On the 11th of March (2013) happened something that no one ever had imagined
would happen. A catastrophe that is unpredictable. I couldn’t believe it at
first. I woke up at around 3am and couldn’t fall asleep again so I spent some
time talking to friends in Germany who were just enjoying their evenings.
I wouldn’t have given this much thought if Malte didn’t come to me the next
morning telling me that the entire Ring of Fire was on quake the previous
night. The closest earthquake was only a couple kilometers away and was a 5.0.
That explained why I woke up during the night. The strongest quake was in
Japan with a 9.0 on the Richter Scale. I quickly went online and checked all
the news sources I could find.
A disaster that people will learn in school about in the coming years. A bloody
piece of history was written that night with the blood of almost 26.000 people
who died or went missing. Until today, I cannot believe what was happening in a
country so close, and the pictures are still triggering shivers and a surreal
feeling of a Hollywood movie. The wave of the tsunami was 22m high and it was
like a miracle that we didn’t have any effects of the Tsunami in Lucena. In the
beginning the quake and the destructive power of the tsunami was still the
biggest problem. It was only slowly that the news started covering the effects
on the nuclear power plant Fukushima Daiichi. We were all shocked.
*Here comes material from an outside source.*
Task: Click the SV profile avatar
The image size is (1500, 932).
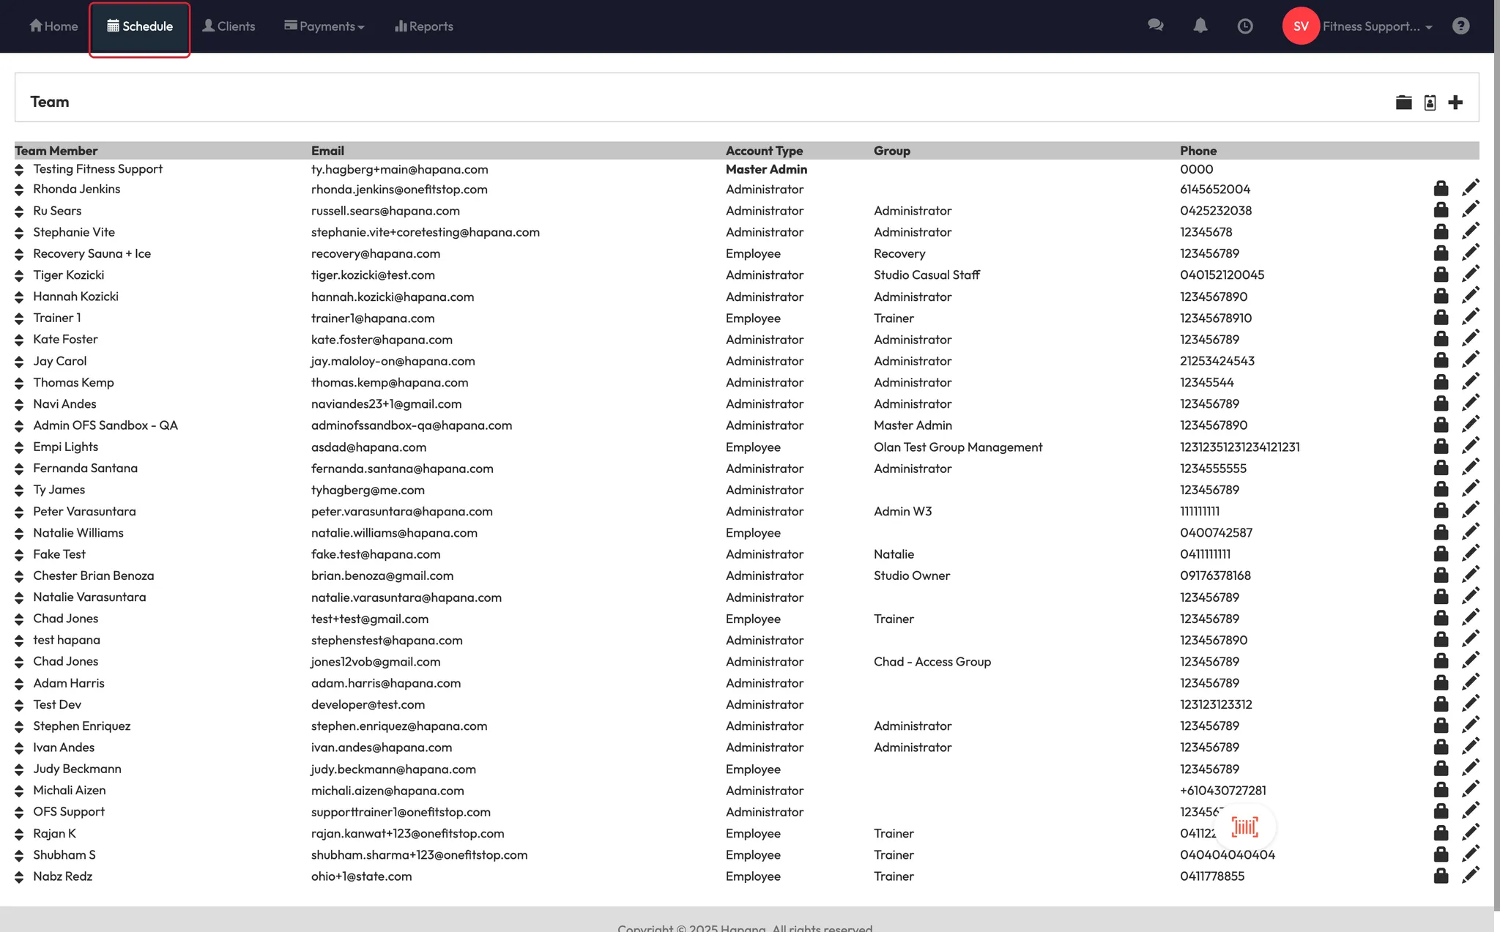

So far so good, and it is all part of the story why I am 34,000 feet above the
ground as of this writing. Everything that is still part of the story happened
in the last week.
I had a lot of time to think about everything and decide what this all means
for me. On the one hand there were no warnings for the Philippines by the
German government and there is no acute danger like there was when Chernobyl
blew up. In our situation the wind was blowing in another direction (However,
news from yesterday proof that the wind is unpredictable as a Xenon-133 cloud
arrived in Manila). However, there is still the risk that contaminated food,
rain and radioactive clouds will bring radiation to the Philippines. In the
beginning I wasn’t sure how to treat the situation. As I said, it was a
situation that no one could have predicted in the beginning and it is still a
situation that know one knows how it will end. I came to the conclusion for
myself that I don’t want to be diagnosed with cancer in 30 or 40 years from now
and reproach myself for not taking correct measures to see my possible nephews
and grandchildren grow up, instead lying in bed and fighting against cancer.
After almost a week I decided on the 19th of March that I will book a flight
home and don’t take the risk. I am regretting this choice in a way that I
cannot describe. But I am also glad and I can arrange it with my conscience
that I am sitting in an airplane right now.
It might be a rather strange reason to come back early but it is only strange
because such a situation is something that should have never happened. Again,
we underestimated the destructive power of nature. It is different from
political unrest or a pure earthquake/tsunami in which the consequences are
visible, predictable and with foreseeable outcomes.
Therefore, my journey on the Philippines ends like this. I hope to see all the
great people again. I wish Malte all the best with the summer program and hope
it will turn out like we imagined and planned it. After the quake we were able
to get a good and stable plan for the program and it should work out fine. He
was my first brother and I was his first sibling. We had a great time together
although we weren’t always of the same opinion.